2. "25 lat niewinności. Sprawa Tomka Komendy" (18 września 2020 r.) – 712 tys. widzów.
3. "Pętla" (premiera 4 września 2020 r.) – 562 tys. widzów.
4. "Koniec świata, czyli Kogel-mogel 4" (premiera 7 stycznia 2021 r.) – 510,7 tys. widzów.
5. "Furioza" (premiera 22 października 2021 r.) – ok.500 tys. widzów. 21s
6. "Wesele" (premiera 8 października 2021 r.) – ok. 495 tys. widzów.
7. "Teściowie" (premiera 27 sierpnia 2021 r.) – ok. 440 tys. widzów.
Bez względu na to, czy lubimy oglądać polskie komedie, czy ich nie trawimy, to trzeba wciąć pod uwagę, że komercyjny sukces rodzimej produkcji jest szczególnie ważny i potrzebny branży kinowej, którą pandemia koronawirusa szczególnie mocno dotknęła.

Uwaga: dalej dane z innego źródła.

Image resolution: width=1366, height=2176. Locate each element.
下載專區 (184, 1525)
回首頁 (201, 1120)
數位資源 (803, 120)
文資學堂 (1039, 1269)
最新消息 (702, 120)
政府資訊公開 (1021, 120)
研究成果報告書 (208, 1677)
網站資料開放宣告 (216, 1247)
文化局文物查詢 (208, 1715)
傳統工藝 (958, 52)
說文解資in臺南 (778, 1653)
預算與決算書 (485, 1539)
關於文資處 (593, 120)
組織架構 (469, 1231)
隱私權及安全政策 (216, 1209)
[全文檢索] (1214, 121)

W minionym roku frekwencja w polskich kinach wyniosła ok. 28 mln widzów. Była o 8 mln wyższa niż w 2020 r. Jednak rok wcześniej sprzedaż biletów sięgnęła niemal 62 mln sztuk. Dane te pokazują, że branża kinowa nie pracuje jeszcze nawet na 50 proc. swoich możliwości.
Komercyjny sukces "Koniec świata, czyli Kogel-mogel 4" nie pozostawia też wątpliwości, jakich filmów szukają obecnie widzowie w kinach.
- Jest dużo wytchnienia. Myślę, że dlatego - między innymi - ten film ma tak dobre otwarcie. [...] To jest po prostu coś, czego potrzebowaliśmy - takiego 'komfortowego' kina, gdzie po prostu możemy sobie usiąść, zrelaksować się i patrzeć - stwierdziła Anna Mucha w "Dzień Dobry TVN".
Dodajmy, że Anna Mucha w "Koniec świata, czyli Kogel-mogel 4" zagrała inspektorkę budowlaną, która przez lata budowała swoją karierę, równie chętnie biorąc kolejne łapówki do kieszeni, jak kochanków do łóżka. W ciągu jednego dnia nagle traci jednak swoją pozycję.
- Moja postać jest takim trochę motorem napędowym tej części filmu. Okazuje się, że nie ma niczego gorszego, niż kobieta pozbawiona władzy i pozbawiona miłości. Desperatka, która po prostu postanawia się zemścić - dodała aktorka.